BEGIN Material for this exercise
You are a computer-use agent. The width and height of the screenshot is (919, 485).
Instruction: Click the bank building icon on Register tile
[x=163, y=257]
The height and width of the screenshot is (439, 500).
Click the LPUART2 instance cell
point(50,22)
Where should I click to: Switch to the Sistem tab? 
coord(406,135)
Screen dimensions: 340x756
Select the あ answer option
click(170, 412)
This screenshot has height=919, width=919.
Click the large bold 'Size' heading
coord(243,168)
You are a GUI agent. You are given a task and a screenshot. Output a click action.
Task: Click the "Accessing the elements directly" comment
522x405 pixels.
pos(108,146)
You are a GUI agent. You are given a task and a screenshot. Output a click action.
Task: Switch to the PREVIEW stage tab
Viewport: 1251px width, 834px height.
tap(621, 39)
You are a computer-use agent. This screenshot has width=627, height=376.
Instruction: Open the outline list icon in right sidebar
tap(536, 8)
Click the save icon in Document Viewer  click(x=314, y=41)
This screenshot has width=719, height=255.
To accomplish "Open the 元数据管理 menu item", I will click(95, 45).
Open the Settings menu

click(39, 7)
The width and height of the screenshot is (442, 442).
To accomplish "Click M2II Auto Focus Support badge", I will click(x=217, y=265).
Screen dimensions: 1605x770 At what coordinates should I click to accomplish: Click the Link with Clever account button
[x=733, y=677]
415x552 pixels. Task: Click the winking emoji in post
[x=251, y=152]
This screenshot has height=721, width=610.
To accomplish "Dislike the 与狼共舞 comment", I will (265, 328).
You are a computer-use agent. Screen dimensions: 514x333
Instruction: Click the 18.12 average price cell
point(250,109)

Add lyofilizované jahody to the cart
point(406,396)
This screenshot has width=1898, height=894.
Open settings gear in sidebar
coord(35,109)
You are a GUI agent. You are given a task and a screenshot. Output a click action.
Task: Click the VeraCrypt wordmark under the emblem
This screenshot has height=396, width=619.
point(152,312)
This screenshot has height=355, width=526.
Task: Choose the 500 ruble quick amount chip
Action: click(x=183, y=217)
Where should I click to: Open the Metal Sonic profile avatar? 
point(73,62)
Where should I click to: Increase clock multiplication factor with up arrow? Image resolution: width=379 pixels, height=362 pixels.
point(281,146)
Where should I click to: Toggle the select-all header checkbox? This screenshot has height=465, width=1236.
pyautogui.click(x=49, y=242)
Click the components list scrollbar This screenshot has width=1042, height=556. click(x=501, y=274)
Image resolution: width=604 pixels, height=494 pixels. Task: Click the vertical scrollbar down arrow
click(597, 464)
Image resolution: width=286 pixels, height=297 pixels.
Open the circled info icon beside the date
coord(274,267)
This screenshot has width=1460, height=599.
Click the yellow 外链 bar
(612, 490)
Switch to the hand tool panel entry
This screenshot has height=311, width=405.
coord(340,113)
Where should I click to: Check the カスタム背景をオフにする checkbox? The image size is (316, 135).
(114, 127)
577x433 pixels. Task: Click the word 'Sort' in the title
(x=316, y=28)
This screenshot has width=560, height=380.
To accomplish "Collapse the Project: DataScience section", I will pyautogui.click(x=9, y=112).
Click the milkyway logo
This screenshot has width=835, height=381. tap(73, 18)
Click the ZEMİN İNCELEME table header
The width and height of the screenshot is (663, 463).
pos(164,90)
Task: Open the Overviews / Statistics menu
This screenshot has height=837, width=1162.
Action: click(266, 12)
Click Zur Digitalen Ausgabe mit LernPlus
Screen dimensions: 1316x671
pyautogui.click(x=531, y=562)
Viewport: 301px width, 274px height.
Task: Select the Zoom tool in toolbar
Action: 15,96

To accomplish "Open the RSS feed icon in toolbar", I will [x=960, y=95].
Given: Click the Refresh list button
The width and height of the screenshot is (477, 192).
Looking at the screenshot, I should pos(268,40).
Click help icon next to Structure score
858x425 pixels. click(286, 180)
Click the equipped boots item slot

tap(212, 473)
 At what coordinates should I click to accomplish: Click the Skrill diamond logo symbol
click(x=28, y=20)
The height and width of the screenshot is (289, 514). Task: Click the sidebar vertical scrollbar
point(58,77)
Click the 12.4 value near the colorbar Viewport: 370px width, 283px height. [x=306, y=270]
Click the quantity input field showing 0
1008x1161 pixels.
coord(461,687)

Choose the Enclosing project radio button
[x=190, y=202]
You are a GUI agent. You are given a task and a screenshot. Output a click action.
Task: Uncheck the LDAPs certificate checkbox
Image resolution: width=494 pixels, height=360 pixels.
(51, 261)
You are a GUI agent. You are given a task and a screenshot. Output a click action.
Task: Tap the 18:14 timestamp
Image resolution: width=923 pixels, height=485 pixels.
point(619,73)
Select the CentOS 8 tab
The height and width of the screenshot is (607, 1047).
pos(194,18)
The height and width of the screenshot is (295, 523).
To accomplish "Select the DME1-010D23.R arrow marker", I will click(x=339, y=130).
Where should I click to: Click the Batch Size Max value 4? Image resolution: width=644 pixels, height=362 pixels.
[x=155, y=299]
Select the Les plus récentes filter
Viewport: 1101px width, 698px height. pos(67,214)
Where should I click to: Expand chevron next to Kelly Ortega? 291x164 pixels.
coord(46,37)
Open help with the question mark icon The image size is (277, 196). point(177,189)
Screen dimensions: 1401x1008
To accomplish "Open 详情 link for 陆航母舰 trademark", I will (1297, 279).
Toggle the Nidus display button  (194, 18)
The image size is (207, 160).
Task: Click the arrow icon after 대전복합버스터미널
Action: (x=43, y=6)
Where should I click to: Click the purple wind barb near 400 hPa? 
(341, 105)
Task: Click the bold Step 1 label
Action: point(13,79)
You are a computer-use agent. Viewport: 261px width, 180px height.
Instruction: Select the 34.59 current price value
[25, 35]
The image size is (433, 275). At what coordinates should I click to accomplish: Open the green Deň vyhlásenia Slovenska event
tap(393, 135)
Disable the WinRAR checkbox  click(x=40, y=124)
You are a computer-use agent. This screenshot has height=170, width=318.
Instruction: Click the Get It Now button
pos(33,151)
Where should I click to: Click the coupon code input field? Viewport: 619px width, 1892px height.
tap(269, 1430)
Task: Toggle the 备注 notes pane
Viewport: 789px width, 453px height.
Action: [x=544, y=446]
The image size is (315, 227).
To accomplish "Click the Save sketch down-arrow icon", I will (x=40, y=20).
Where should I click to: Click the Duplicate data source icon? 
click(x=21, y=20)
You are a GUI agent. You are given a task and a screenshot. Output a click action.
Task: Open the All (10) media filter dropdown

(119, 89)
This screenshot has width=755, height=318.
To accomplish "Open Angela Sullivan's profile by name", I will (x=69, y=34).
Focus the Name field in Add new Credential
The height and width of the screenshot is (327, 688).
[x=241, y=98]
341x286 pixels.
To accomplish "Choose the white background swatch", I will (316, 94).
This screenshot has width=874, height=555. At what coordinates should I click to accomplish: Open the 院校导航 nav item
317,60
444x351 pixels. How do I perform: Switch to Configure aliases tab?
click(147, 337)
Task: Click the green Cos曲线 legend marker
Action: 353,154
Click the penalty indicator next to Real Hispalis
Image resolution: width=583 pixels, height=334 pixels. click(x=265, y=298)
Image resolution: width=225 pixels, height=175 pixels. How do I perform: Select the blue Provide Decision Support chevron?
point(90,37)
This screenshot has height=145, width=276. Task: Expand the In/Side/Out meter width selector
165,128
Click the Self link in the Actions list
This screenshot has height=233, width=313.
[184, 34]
END Material for this exercise
▸ What the task asks
In full and without alteration, return every line above.

▸ Task response
You are a computer-use agent. The width and height of the screenshot is (919, 485).
Instruction: Click the bank building icon on Register tile
[x=163, y=257]
The height and width of the screenshot is (439, 500).
Click the LPUART2 instance cell
point(50,22)
Where should I click to: Switch to the Sistem tab? 
coord(406,135)
Screen dimensions: 340x756
Select the あ answer option
click(170, 412)
This screenshot has height=919, width=919.
Click the large bold 'Size' heading
coord(243,168)
You are a GUI agent. You are given a task and a screenshot. Output a click action.
Task: Click the "Accessing the elements directly" comment
522x405 pixels.
pos(108,146)
You are a GUI agent. You are given a task and a screenshot. Output a click action.
Task: Switch to the PREVIEW stage tab
Viewport: 1251px width, 834px height.
tap(621, 39)
You are a computer-use agent. This screenshot has width=627, height=376.
Instruction: Open the outline list icon in right sidebar
tap(536, 8)
Click the save icon in Document Viewer  click(x=314, y=41)
This screenshot has width=719, height=255.
To accomplish "Open the 元数据管理 menu item", I will click(95, 45).
Open the Settings menu

click(39, 7)
The width and height of the screenshot is (442, 442).
To accomplish "Click M2II Auto Focus Support badge", I will click(x=217, y=265).
Screen dimensions: 1605x770 At what coordinates should I click to accomplish: Click the Link with Clever account button
[x=733, y=677]
415x552 pixels. Task: Click the winking emoji in post
[x=251, y=152]
This screenshot has height=721, width=610.
To accomplish "Dislike the 与狼共舞 comment", I will (265, 328).
You are a computer-use agent. Screen dimensions: 514x333
Instruction: Click the 18.12 average price cell
point(250,109)

Add lyofilizované jahody to the cart
point(406,396)
This screenshot has width=1898, height=894.
Open settings gear in sidebar
coord(35,109)
You are a GUI agent. You are given a task and a screenshot. Output a click action.
Task: Click the VeraCrypt wordmark under the emblem
This screenshot has height=396, width=619.
point(152,312)
This screenshot has height=355, width=526.
Task: Choose the 500 ruble quick amount chip
Action: click(x=183, y=217)
Where should I click to: Open the Metal Sonic profile avatar? 
point(73,62)
Where should I click to: Increase clock multiplication factor with up arrow? Image resolution: width=379 pixels, height=362 pixels.
point(281,146)
Where should I click to: Toggle the select-all header checkbox? This screenshot has height=465, width=1236.
pyautogui.click(x=49, y=242)
Click the components list scrollbar This screenshot has width=1042, height=556. click(x=501, y=274)
Image resolution: width=604 pixels, height=494 pixels. Task: Click the vertical scrollbar down arrow
click(597, 464)
Image resolution: width=286 pixels, height=297 pixels.
Open the circled info icon beside the date
coord(274,267)
This screenshot has width=1460, height=599.
Click the yellow 外链 bar
(612, 490)
Switch to the hand tool panel entry
This screenshot has height=311, width=405.
coord(340,113)
Where should I click to: Check the カスタム背景をオフにする checkbox? The image size is (316, 135).
(114, 127)
577x433 pixels. Task: Click the word 'Sort' in the title
(x=316, y=28)
This screenshot has width=560, height=380.
To accomplish "Collapse the Project: DataScience section", I will pyautogui.click(x=9, y=112).
Click the milkyway logo
This screenshot has width=835, height=381. tap(73, 18)
Click the ZEMİN İNCELEME table header
The width and height of the screenshot is (663, 463).
pos(164,90)
Task: Open the Overviews / Statistics menu
This screenshot has height=837, width=1162.
Action: click(266, 12)
Click Zur Digitalen Ausgabe mit LernPlus
Screen dimensions: 1316x671
pyautogui.click(x=531, y=562)
Viewport: 301px width, 274px height.
Task: Select the Zoom tool in toolbar
Action: 15,96

To accomplish "Open the RSS feed icon in toolbar", I will [x=960, y=95].
Given: Click the Refresh list button
The width and height of the screenshot is (477, 192).
Looking at the screenshot, I should pos(268,40).
Click help icon next to Structure score
858x425 pixels. click(286, 180)
Click the equipped boots item slot

tap(212, 473)
 At what coordinates should I click to accomplish: Click the Skrill diamond logo symbol
click(x=28, y=20)
The height and width of the screenshot is (289, 514). Task: Click the sidebar vertical scrollbar
point(58,77)
Click the 12.4 value near the colorbar Viewport: 370px width, 283px height. [x=306, y=270]
Click the quantity input field showing 0
1008x1161 pixels.
coord(461,687)

Choose the Enclosing project radio button
[x=190, y=202]
You are a GUI agent. You are given a task and a screenshot. Output a click action.
Task: Uncheck the LDAPs certificate checkbox
Image resolution: width=494 pixels, height=360 pixels.
(51, 261)
You are a GUI agent. You are given a task and a screenshot. Output a click action.
Task: Tap the 18:14 timestamp
Image resolution: width=923 pixels, height=485 pixels.
point(619,73)
Select the CentOS 8 tab
The height and width of the screenshot is (607, 1047).
pos(194,18)
The height and width of the screenshot is (295, 523).
To accomplish "Select the DME1-010D23.R arrow marker", I will click(x=339, y=130).
Where should I click to: Click the Batch Size Max value 4? Image resolution: width=644 pixels, height=362 pixels.
[x=155, y=299]
Select the Les plus récentes filter
Viewport: 1101px width, 698px height. pos(67,214)
Where should I click to: Expand chevron next to Kelly Ortega? 291x164 pixels.
coord(46,37)
Open help with the question mark icon The image size is (277, 196). point(177,189)
Screen dimensions: 1401x1008
To accomplish "Open 详情 link for 陆航母舰 trademark", I will (1297, 279).
Toggle the Nidus display button  (194, 18)
The image size is (207, 160).
Task: Click the arrow icon after 대전복합버스터미널
Action: (x=43, y=6)
Where should I click to: Click the purple wind barb near 400 hPa? 
(341, 105)
Task: Click the bold Step 1 label
Action: point(13,79)
You are a computer-use agent. Viewport: 261px width, 180px height.
Instruction: Select the 34.59 current price value
[25, 35]
The image size is (433, 275). At what coordinates should I click to accomplish: Open the green Deň vyhlásenia Slovenska event
tap(393, 135)
Disable the WinRAR checkbox  click(x=40, y=124)
You are a computer-use agent. This screenshot has height=170, width=318.
Instruction: Click the Get It Now button
pos(33,151)
Where should I click to: Click the coupon code input field? Viewport: 619px width, 1892px height.
tap(269, 1430)
Task: Toggle the 备注 notes pane
Viewport: 789px width, 453px height.
Action: [x=544, y=446]
The image size is (315, 227).
To accomplish "Click the Save sketch down-arrow icon", I will (x=40, y=20).
Where should I click to: Click the Duplicate data source icon? 
click(x=21, y=20)
You are a GUI agent. You are given a task and a screenshot. Output a click action.
Task: Open the All (10) media filter dropdown

(119, 89)
This screenshot has width=755, height=318.
To accomplish "Open Angela Sullivan's profile by name", I will (x=69, y=34).
Focus the Name field in Add new Credential
The height and width of the screenshot is (327, 688).
[x=241, y=98]
341x286 pixels.
To accomplish "Choose the white background swatch", I will (316, 94).
This screenshot has width=874, height=555. At what coordinates should I click to accomplish: Open the 院校导航 nav item
317,60
444x351 pixels. How do I perform: Switch to Configure aliases tab?
click(147, 337)
Task: Click the green Cos曲线 legend marker
Action: 353,154
Click the penalty indicator next to Real Hispalis
Image resolution: width=583 pixels, height=334 pixels. click(x=265, y=298)
Image resolution: width=225 pixels, height=175 pixels. How do I perform: Select the blue Provide Decision Support chevron?
point(90,37)
This screenshot has height=145, width=276. Task: Expand the In/Side/Out meter width selector
165,128
Click the Self link in the Actions list
This screenshot has height=233, width=313.
[184, 34]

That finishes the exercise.